This cycle, I submitted my primary 2nd week of August which I think is the source of most of my problems. Also, I think I am a relatively cookie cutter applicant, which does not help.

What I am hoping is for some of the more established members on SDN (in medical school or those who have served on an adcom) to look at my application and tell me how it can be improved. It would totally SUCK not to get in this cycle, but looking at it glass half full, reapplying would give me the opportunity to go to a top school potentially. Of my three invites, I was able to get two schools in the top 20. I'm hoping to have an app for next cycle that gets me multiple top 10 school interviews.
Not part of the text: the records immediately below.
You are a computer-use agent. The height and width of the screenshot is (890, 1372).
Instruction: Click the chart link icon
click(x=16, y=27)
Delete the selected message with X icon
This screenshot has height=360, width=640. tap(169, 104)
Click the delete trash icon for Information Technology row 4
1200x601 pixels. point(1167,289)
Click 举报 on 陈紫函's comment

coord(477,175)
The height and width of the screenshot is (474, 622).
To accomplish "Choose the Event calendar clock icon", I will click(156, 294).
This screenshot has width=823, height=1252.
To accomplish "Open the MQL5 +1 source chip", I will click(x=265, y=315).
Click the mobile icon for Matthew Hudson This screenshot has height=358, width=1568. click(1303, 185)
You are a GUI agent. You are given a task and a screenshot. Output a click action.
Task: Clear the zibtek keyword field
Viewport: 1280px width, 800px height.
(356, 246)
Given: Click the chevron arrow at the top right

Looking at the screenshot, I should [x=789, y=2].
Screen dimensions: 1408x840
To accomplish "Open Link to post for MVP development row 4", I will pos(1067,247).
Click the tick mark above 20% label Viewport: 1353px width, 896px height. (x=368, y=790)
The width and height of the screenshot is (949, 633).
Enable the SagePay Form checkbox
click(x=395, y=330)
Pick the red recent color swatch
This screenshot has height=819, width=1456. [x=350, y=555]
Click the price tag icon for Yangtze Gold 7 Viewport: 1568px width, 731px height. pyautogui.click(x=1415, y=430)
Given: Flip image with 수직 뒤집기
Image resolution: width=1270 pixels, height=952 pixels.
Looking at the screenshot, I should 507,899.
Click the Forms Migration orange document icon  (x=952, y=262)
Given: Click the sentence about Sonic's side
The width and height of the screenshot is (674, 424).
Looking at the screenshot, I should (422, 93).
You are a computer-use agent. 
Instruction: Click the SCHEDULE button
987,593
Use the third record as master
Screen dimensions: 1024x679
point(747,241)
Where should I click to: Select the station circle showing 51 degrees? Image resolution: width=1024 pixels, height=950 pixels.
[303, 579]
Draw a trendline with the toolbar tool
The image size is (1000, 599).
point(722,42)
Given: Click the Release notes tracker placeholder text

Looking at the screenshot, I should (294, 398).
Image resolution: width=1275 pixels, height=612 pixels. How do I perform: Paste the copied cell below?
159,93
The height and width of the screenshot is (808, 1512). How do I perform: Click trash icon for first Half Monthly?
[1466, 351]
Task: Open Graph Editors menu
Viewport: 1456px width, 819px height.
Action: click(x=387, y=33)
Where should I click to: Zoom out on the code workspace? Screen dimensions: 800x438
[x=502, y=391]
To give some details, I have a 36P, 3.9/3.9 from a top UC school. I am a california resident. I have basic science research, worked in a clinic for a year where I had she exposure to clinical research, tutoring ,teaching as well as some global health experience. To round out my apps, I am a pianist and was an athlete in HS at the state level, albeit I didn't continue this sport in college.

If someone who knows med school admissions processes would take the time to quickly look at my app and give insight into my chances for a top school, as well as suggest activities to be engaged in for this upcoming year to best round out my application for a top 20 (hopefully top 10 school) it would be GREATLY appreciated. I would owe you for life.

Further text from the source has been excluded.